Amazon abruptly scrapped plans in February to build a major outpost in the neighbourhood that could have created 25,000 jobs, blaming opposition from local leaders.
‘Bullying smaller firms’
In an event held not far from the proposed Amazon site, Ms. Warren said that big tech companies come into towns, cities and states and “bully everyone into doing what they want” and “roll right over” small businesses and start-ups that are a threat.
“Giants are not allowed to buy out the competition. The competition needs the opportunity to thrive and grow,” she said.
Earlier in the day, Ms. Warren said in a post on Medium that she would nominate regulators to unwind acquisitions such as Facebook’s deals for WhatsApp and Instagram, Amazon’s deals for Whole Foods and Zappos, and Google’s purchases of Waze, Nest and DoubleClick.
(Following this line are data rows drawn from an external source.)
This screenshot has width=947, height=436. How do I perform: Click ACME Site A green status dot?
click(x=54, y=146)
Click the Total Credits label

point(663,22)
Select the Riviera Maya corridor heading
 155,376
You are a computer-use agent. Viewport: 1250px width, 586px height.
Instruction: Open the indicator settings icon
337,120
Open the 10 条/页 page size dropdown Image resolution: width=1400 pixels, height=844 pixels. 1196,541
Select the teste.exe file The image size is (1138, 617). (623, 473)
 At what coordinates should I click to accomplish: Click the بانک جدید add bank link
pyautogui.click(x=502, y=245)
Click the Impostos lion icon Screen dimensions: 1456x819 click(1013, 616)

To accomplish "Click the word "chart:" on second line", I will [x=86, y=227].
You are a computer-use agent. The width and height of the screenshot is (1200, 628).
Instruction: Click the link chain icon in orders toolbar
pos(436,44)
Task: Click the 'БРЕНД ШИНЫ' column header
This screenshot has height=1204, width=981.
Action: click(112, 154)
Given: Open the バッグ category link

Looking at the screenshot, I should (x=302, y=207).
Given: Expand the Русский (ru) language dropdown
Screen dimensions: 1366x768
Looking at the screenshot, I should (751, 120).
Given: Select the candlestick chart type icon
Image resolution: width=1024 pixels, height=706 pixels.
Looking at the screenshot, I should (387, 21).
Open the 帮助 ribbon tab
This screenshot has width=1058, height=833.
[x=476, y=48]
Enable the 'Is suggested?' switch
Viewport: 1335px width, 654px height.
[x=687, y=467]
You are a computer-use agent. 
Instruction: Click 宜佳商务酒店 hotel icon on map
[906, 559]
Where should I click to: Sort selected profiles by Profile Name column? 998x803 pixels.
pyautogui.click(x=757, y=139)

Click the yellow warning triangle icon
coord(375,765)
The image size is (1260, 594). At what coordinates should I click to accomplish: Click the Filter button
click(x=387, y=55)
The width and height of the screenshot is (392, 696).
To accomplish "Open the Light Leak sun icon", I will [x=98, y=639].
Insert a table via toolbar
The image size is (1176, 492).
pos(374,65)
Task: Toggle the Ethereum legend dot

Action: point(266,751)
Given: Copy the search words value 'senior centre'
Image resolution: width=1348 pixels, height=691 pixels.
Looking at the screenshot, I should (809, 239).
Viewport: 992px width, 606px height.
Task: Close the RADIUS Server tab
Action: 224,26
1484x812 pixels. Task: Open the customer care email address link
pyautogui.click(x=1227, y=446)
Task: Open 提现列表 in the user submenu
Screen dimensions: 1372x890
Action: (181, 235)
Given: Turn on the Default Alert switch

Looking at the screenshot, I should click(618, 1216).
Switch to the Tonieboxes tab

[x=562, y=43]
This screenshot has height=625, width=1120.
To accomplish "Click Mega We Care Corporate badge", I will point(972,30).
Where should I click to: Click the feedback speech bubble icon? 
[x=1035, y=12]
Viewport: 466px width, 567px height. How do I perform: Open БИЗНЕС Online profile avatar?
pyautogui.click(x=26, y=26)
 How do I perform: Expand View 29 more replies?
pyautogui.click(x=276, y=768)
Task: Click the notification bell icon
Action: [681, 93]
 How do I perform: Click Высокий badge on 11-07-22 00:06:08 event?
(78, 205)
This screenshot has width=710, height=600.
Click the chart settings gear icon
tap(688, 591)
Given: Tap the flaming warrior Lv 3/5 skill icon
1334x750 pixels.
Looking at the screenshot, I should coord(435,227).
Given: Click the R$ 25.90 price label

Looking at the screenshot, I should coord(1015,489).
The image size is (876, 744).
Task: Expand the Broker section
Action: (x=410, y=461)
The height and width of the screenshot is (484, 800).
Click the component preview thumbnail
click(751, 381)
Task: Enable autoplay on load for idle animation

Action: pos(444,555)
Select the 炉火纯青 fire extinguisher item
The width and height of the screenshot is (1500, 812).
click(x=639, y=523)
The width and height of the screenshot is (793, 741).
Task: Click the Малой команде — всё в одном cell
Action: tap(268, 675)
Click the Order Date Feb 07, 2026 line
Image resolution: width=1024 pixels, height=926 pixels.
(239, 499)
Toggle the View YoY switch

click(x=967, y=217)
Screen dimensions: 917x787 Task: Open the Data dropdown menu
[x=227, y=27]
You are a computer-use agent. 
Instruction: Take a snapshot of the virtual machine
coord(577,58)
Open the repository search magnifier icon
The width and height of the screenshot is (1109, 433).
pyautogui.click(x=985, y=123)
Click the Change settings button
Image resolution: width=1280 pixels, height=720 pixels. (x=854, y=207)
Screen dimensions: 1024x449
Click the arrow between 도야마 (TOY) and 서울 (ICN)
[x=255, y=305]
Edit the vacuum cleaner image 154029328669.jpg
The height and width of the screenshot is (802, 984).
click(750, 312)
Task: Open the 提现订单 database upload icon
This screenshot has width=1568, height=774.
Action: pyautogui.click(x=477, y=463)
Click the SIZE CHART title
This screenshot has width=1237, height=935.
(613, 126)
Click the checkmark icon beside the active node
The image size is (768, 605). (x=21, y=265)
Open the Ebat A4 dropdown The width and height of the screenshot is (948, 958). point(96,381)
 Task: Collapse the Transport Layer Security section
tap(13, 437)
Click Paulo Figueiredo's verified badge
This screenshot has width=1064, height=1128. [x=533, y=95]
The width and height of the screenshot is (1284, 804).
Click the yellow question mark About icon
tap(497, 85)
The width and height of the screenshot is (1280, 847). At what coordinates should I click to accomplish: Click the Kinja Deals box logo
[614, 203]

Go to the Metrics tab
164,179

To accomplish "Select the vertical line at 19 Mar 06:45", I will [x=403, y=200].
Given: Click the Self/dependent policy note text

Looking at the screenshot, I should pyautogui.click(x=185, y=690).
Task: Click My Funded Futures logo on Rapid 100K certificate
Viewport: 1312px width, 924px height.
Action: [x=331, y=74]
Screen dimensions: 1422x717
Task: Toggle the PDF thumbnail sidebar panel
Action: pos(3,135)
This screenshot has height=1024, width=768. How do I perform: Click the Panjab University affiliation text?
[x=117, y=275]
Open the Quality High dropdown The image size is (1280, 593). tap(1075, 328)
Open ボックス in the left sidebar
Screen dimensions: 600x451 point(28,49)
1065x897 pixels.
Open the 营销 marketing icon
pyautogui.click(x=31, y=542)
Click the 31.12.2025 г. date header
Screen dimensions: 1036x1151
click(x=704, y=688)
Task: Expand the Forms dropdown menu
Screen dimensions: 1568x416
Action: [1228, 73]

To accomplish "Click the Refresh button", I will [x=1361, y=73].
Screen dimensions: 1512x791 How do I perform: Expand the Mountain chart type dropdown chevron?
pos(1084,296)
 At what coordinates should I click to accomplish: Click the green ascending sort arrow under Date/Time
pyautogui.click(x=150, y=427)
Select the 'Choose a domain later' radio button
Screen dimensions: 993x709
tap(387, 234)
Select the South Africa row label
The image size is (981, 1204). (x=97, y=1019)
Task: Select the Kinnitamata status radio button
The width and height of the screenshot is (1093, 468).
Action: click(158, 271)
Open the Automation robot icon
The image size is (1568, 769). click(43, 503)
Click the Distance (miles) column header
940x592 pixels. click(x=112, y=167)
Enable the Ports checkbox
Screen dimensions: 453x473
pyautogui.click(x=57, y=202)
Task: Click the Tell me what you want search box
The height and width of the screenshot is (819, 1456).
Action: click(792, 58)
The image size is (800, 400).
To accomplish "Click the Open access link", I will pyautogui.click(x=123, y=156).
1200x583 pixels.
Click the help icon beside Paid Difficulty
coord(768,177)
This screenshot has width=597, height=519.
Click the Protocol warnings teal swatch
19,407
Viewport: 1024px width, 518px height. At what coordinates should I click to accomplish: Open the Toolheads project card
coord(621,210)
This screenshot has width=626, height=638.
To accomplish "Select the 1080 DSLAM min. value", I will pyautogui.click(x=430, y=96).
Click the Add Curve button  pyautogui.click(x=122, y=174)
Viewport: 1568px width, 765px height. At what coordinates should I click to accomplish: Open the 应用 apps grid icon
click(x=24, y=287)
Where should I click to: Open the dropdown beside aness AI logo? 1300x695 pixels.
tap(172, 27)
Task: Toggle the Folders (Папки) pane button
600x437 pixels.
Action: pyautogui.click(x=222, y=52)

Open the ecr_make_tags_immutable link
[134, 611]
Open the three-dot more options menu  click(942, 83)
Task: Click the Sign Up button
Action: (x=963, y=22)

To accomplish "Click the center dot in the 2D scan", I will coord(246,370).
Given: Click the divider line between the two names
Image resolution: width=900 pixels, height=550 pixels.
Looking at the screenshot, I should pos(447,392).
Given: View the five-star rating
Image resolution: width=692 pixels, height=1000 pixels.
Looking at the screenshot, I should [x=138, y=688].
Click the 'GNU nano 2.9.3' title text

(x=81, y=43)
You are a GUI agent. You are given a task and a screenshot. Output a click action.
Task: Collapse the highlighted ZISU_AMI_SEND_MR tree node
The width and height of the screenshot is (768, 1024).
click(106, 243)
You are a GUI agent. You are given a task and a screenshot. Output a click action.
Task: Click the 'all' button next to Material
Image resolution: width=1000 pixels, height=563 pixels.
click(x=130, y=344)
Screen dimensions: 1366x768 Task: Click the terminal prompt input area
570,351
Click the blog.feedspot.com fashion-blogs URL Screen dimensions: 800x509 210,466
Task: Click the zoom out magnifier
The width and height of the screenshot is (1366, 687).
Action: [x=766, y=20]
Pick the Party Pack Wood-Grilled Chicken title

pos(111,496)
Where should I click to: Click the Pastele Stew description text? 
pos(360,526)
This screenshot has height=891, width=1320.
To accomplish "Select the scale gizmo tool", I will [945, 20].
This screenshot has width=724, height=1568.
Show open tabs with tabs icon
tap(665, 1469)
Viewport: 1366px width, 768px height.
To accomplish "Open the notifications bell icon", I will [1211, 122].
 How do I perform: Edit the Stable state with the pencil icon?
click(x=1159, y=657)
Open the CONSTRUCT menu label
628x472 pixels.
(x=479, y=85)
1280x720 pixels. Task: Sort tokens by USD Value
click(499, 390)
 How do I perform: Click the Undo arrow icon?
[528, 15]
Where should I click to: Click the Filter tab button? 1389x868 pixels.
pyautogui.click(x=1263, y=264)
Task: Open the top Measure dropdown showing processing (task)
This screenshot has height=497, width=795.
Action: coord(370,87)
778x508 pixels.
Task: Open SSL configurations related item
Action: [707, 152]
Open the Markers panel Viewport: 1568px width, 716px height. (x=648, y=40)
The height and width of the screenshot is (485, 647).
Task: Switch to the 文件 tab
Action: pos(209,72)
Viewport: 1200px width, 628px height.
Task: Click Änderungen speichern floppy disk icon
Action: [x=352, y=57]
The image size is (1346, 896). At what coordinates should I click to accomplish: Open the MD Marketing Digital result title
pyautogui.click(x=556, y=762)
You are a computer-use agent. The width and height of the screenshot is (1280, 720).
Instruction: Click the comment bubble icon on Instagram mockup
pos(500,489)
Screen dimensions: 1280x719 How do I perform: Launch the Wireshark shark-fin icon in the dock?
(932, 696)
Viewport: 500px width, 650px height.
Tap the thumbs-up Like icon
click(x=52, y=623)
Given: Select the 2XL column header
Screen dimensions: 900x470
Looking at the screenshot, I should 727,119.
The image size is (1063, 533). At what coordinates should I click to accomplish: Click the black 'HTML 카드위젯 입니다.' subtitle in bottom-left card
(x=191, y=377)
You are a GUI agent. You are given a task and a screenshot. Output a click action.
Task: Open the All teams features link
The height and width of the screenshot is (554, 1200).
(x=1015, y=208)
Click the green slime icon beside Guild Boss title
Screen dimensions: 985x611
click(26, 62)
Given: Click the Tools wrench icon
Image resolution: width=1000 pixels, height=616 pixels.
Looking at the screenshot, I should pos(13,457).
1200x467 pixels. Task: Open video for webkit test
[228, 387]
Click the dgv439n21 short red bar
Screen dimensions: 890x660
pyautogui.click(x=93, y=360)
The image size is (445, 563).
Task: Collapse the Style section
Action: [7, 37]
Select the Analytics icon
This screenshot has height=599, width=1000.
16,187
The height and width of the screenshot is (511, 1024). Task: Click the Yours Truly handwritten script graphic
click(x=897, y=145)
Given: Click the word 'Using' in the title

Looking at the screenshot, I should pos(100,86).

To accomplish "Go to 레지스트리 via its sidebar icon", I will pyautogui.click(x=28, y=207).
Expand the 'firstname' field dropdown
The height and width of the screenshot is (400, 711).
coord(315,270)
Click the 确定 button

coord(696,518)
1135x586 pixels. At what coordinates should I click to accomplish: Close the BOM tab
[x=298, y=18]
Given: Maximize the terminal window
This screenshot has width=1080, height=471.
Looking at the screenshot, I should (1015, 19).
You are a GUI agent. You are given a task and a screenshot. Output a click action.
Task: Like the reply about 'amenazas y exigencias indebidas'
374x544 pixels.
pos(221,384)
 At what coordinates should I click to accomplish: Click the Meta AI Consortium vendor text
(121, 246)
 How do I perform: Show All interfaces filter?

Ms. Warren also proposed legislation that would require tech companies like Google and Amazon that offer an online marketplace or exchange to refrain from competing on their own platform. This would, for example, forbid Amazon from selling on its Amazon Marketplace platform.
It is rare for the government to seek to undo a consummated deal. The most famous case in recent memory is the government’s effort to break up Microsoft. The Justice Department won a preliminary victory in 2000 but was reversed on appeal. The case settled with Microsoft intact. U.S. Congress held a series of hearings last year looking at the dominance of major tech companies and their role in displacing or swallowing up existing businesses, among other things.
Tech companies are some of the biggest political donors. Google spent $21 million to lobby in 2018 while Amazon spent $14.2 million and Facebook spent $12.62 million, according to their filings to U.S. Congress.
Angering a deep-pocketed industry could hurt Democrats, but that is not likely to be a big concern for Ms. Warren, who made her political mark and plenty of enemies by going after big banks after the 2007-09 financial crisis. In the Senate, Ms. Warren continues to be an outspoken critic of Wall Street and is a leader of her party’s progressive wing.